We decide to take her to her clinic in Abu Dis to speed up the process.  On the way, a phone call from Hanna  informs us that the necessary permit is at the checkpoint.

 
We return to the checkpoint and decide to enter with the woman.  The turnstile is blocked.  We buzz, trying to draw the attention of the soldier behind the distant glass partition.  The turnstile remains blocked.  For a brief moment the green light comes on and the woman manages to squeeze through, but when I try to follow the turnstile is locked in my face.  We call out that this is an emergency and the woman must reach hospital immediately.  A large finger is raised behind the glass, and waved back and forth to signal an unequivocal "no."  In halting Arabic mixed with sundry languages, and mainly gestures, I persuade the woman to proceed alone, that all will be well.  She walks, her gaze fixed on us, waits in the slow line, then returns.  We exchange telephone numbers, and this enrages the soldier behind the glass who yells at us.  The woman is persuaded to try again, the permit after all is there.  Hanna  calls to inquire why we have not picked up the permit and is told that we are not at the checkpoint -- indeed true, since we are outside it!

 
G., one of the senior policemen at the checkpoint, arrives.  He approaches us at his leisure to inquire about the hassle.  Yes, he knows there's some pregnanat woman here, he's been told.  At his behest, the turnstile is opened for us.  We take him to the woman and he lets her through a side entrance circumventing the turnstile, talks to the soldiers and finally the woman crosses.
Now we are stuck in front of the inner turnstile.  The magnometer whistles almost constantly.  Most of the time the turnstile is locked.  A woman with a babyinfo-icon is her arms is made to pass again and agin through the magnometer, and all this time the line is stuck.  Afterwards, she's taken to a side room and only then does the turnstile open.

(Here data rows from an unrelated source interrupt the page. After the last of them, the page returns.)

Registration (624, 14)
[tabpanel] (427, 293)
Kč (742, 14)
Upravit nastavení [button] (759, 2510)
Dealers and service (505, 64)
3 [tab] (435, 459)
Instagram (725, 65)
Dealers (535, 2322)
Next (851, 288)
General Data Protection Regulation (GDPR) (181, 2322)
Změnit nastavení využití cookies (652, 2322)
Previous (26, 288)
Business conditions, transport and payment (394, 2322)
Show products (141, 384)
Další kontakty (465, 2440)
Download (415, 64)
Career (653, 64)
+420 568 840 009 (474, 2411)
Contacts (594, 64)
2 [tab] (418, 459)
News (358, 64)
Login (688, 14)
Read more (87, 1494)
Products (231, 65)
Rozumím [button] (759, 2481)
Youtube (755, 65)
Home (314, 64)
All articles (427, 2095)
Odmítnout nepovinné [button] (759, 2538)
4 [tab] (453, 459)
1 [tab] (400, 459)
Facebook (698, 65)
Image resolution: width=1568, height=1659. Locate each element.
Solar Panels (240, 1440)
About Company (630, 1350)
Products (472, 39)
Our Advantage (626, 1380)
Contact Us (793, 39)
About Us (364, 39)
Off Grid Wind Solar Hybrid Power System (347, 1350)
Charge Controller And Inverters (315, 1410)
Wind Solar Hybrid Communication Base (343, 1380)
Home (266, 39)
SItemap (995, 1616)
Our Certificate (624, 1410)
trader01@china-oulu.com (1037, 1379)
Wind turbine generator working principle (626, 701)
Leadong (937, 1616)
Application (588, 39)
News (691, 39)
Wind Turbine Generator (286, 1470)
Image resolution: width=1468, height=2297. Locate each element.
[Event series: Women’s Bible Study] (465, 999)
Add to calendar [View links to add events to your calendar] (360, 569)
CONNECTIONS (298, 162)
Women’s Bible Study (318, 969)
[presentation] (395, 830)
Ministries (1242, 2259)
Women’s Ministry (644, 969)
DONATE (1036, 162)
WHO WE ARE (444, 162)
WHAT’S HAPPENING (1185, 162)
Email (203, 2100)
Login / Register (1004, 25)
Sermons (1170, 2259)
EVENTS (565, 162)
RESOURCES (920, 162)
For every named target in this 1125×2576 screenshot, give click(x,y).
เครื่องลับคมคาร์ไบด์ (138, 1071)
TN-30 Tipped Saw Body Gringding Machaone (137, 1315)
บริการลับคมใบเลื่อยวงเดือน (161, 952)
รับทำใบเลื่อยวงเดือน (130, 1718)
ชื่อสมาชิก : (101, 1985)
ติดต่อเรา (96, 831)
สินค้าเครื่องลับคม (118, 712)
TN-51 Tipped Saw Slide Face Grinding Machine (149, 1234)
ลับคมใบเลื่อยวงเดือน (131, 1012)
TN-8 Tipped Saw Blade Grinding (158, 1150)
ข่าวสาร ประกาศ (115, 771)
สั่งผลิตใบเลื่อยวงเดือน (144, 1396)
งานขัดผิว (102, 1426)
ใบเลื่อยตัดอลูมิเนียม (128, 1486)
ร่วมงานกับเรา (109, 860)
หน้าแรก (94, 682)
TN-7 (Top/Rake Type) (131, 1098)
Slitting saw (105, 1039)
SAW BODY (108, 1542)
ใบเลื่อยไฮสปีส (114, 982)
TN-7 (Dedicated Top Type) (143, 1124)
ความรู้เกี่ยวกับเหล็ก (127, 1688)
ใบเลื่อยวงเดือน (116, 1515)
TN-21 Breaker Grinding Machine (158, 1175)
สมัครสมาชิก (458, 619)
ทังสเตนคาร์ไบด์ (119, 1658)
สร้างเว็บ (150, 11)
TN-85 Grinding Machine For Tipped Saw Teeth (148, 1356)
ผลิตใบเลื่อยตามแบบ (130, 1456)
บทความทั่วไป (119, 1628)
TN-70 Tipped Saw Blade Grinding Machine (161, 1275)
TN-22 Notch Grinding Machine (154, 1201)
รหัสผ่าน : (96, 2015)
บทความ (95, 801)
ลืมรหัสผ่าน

Y. has a pace-maker.  I cross first and tell the soldier she cannot go through the magnometer.  (What happens to a Palestinian who arrives at the checkpoint alone, with no one to precede him and convey this information?)  Soldier A is talking to female soldier B who is talking to the guards.  They await the arrival of the guard  and all this time the line is stuck.  The guard arrives and disconnects the magnometer's electric cable.  Three men are required to unplug the cable from the socket.  We cross, only to return to the eastern side of the checkpoint.